- Main Beach, Iluka
- Iluka
- Coordinates: 29°26′S 153°21′E﻿ / ﻿29.433°S 153.350°E
- Country: Australia
- State: New South Wales
- LGA: Clarence Valley Council;
- Location: 683 km (424 mi) NE of Sydney; 78 km (48 mi) NE of Grafton; 38 km (24 mi) E of Maclean;

Government
- • State electorate: Clarence;
- • Federal division: Page;
- Elevation: 3 m (9.8 ft)

Population
- • Total: 1,764 (2021 census)
- Postcode: 2466
- Mean max temp: 23.3 °C (73.9 °F)
- Mean min temp: 15.4 °C (59.7 °F)
- Annual rainfall: 1,452.3 mm (57.18 in)

= Iluka, New South Wales =

Town in New South Wales, Australia

Iluka is a small village at the mouth of the Clarence River in north-eastern New South Wales, Australia. It is situated directly across the river from the resort town of Yamba. At the 2021 census, Iluka had a population of 1,764 people. The town's name is derived from an Aboriginal word meaning 'near the sea', the name was likely derived from the Dhanggati language term 'yiluga'.

The traditional owners of this area are the Yaegl people.

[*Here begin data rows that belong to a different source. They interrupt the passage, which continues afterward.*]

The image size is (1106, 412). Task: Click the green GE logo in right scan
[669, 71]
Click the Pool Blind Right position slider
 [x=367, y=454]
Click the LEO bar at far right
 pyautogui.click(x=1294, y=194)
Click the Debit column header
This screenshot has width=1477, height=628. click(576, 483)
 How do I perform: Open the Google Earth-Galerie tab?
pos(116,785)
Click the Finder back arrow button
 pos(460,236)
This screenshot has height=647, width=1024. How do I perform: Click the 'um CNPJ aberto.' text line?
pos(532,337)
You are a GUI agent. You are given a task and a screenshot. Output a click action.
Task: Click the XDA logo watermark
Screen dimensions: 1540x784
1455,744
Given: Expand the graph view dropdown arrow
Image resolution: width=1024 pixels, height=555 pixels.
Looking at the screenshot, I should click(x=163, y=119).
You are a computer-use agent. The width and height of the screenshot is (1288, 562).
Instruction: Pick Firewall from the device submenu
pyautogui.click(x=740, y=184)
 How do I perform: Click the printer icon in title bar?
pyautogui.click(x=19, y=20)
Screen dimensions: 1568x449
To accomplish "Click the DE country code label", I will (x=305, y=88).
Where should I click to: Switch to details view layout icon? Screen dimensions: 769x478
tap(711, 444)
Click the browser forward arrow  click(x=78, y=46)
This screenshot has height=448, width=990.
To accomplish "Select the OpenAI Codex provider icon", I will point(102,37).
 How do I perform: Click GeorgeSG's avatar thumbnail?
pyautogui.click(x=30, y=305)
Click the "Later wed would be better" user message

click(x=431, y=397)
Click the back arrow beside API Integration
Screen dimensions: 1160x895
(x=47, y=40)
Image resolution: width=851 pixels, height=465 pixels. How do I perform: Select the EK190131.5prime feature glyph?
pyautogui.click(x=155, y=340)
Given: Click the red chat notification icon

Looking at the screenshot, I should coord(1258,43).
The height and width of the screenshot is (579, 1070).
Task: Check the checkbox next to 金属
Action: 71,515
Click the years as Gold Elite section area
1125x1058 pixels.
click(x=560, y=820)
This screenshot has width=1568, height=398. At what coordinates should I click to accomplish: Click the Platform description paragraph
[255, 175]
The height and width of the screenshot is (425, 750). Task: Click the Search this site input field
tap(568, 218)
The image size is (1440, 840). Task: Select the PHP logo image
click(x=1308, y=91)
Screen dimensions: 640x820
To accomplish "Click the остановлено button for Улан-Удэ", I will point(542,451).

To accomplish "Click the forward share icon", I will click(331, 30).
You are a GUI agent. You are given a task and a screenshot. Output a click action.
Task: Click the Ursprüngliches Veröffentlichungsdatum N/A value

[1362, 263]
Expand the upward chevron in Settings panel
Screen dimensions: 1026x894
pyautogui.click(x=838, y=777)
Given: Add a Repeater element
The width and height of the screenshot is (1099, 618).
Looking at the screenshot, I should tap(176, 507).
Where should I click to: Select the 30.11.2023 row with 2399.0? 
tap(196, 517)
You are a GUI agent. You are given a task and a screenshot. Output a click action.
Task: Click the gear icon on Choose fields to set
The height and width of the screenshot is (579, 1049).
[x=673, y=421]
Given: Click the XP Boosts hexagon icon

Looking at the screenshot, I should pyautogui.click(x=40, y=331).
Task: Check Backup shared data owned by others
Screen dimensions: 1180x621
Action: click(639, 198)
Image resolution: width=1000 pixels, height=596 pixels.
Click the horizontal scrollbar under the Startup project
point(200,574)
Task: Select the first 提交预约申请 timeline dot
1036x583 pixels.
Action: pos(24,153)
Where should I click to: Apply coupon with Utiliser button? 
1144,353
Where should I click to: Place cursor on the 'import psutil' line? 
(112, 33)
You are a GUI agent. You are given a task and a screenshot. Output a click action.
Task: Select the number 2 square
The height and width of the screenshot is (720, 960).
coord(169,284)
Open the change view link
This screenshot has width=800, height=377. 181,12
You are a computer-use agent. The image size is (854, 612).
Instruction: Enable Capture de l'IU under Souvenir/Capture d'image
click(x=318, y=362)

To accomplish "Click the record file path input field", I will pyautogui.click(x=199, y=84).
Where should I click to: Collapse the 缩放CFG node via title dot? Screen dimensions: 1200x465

Iluka has a number of long beaches on the ocean side of the river and it is reached by turning off the Pacific Highway approximately 20 km north of Maclean.
==Nature==

===Iluka Nature Reserve===

The area hosts a World Heritage-listed littoral rainforest, one of the last remaining littoral rainforests in the Southern Hemisphere, containing many different plant species ranging from coastal dune species to tropical rainforest species. The Iluka rainforest has a vast range of native animal species ranging from wallabies and kangaroos to wombats and echidnas.

===Flying foxes===

A birthing colony features the Grey-headed Flying Fox (Pteropus poliocephalus) and the Black Flying-fox (Pteropus alecto), both species listed as vulnerable to extinction. At night in October through to January, mothers can be seen flying out to feed at night with their babies.

==Industries==

The fishing community has many commercial fishing industries, ranging from the oceangoing prawn and whiting trawlers to the river netters and trawlers. The river and beach netters can be seen hauling in mullet during the end of autumn. Iluka is also a popular recreational fishing destination.

Inside Iluka Bay is the Clarence River Fishermen's Co-op which provides a service to the commercial fishermen. The CRFC sells and transports the fresh seafood locally, regionally, nationally and globally. The Iluka Depot consists of a factory, retail shop and a chandlery shop for the fishermen and other consumers.

The town has two clubs and a public hotel, the Iluka Bowling Club, Iluka Golf Club, and Sedgers Reef Hotel. The bowling club has three bowling greens and a Chinese restaurant. The golf club has a ten-hole course and a small restaurant.

==Schools==

The Iluka Public School serves the area.

==Sport==

The Iluka Oval is positioned in the centre of town. It was originally used primarily as a cricket ground, and after Ken Leeson's help to construct another field, the oval was named the Ken Leeson Oval. It contains two cricket pitches, synthetic and turf, two tennis courts, a netball/ basketball court and a soccer/rugby union field.

Competitive sport includes cricket, 'The Cossacks' rugby union side, soccer, a netball team, and the Iluka Boardriders Club.

==Newspapers==

The local newspaper is the Clarence Valley Independent which services the whole of the Clarence Valley.